**What is required**:
An exact repetition of the data is required; no picture should appear in it.
= = = =
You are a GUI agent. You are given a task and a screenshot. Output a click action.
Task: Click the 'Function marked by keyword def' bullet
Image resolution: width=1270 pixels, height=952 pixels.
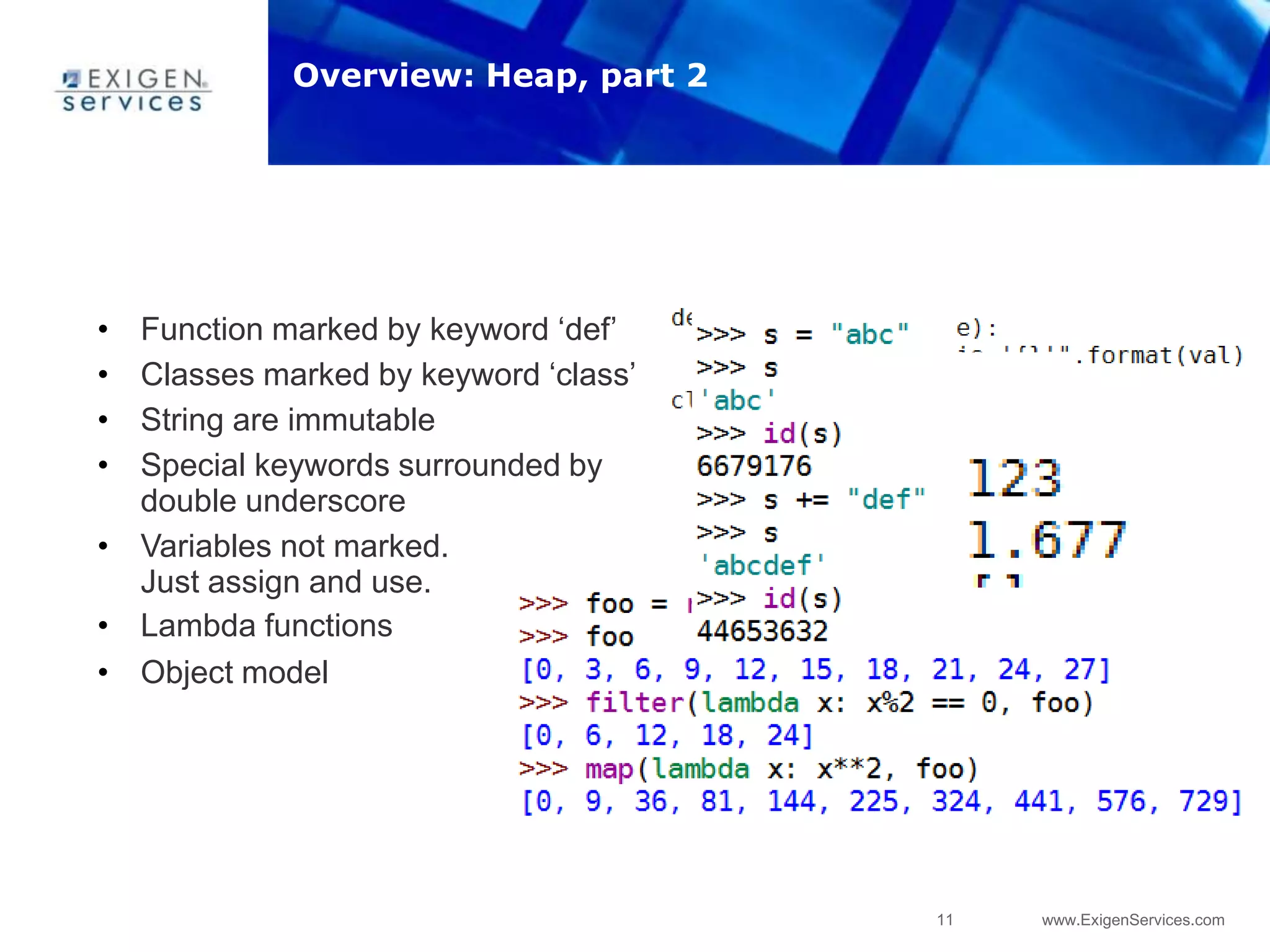coord(378,329)
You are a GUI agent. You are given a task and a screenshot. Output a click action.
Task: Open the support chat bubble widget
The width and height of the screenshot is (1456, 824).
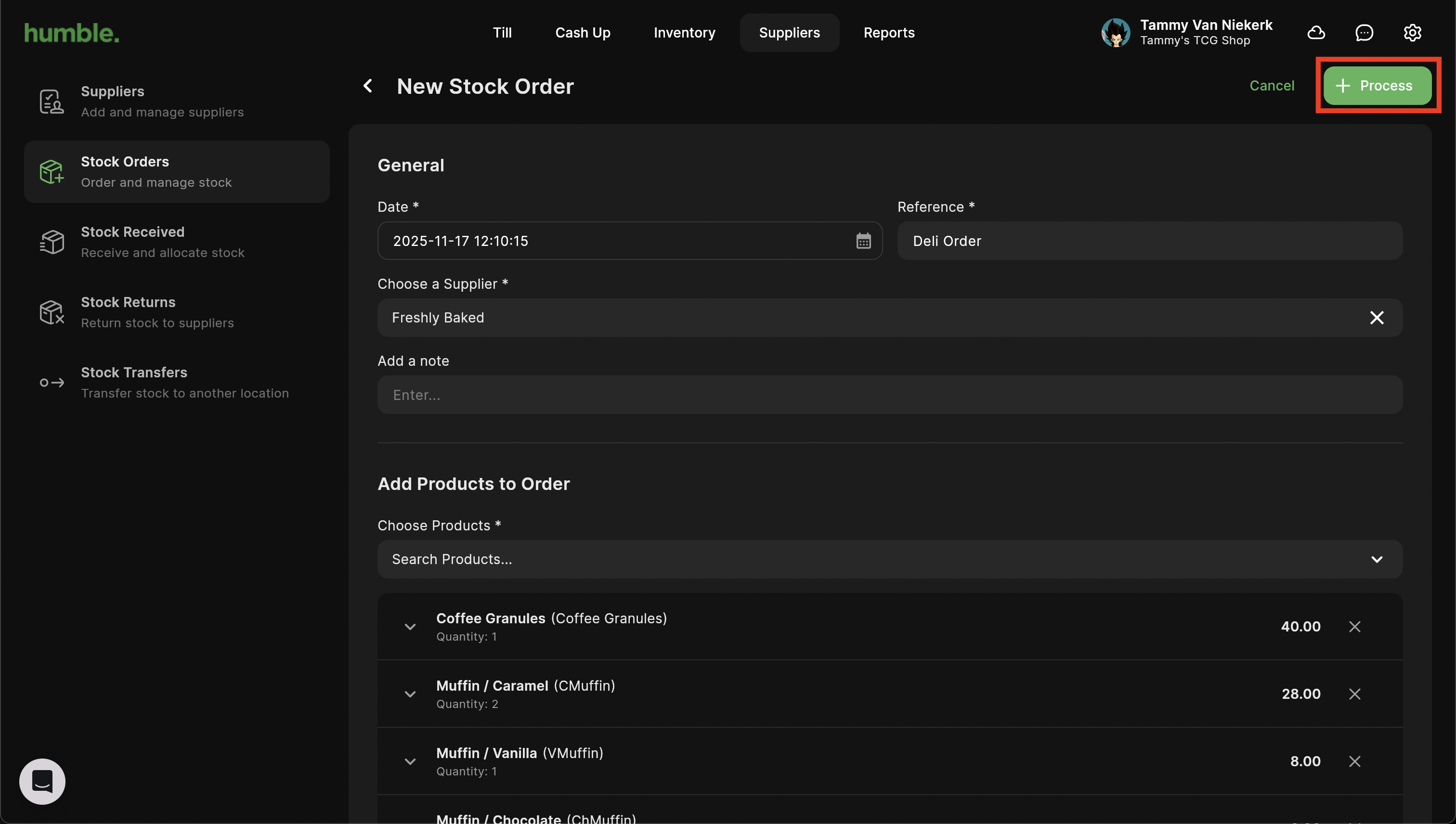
= = = =
**Worked solution**:
You are a GUI agent. You are given a task and a screenshot. Output a click action.
Task: Click the 'Function marked by keyword def' bullet
Image resolution: width=1270 pixels, height=952 pixels.
coord(378,329)
You are a GUI agent. You are given a task and a screenshot. Output a click action.
Task: Open the support chat bubble widget
The width and height of the screenshot is (1456, 824).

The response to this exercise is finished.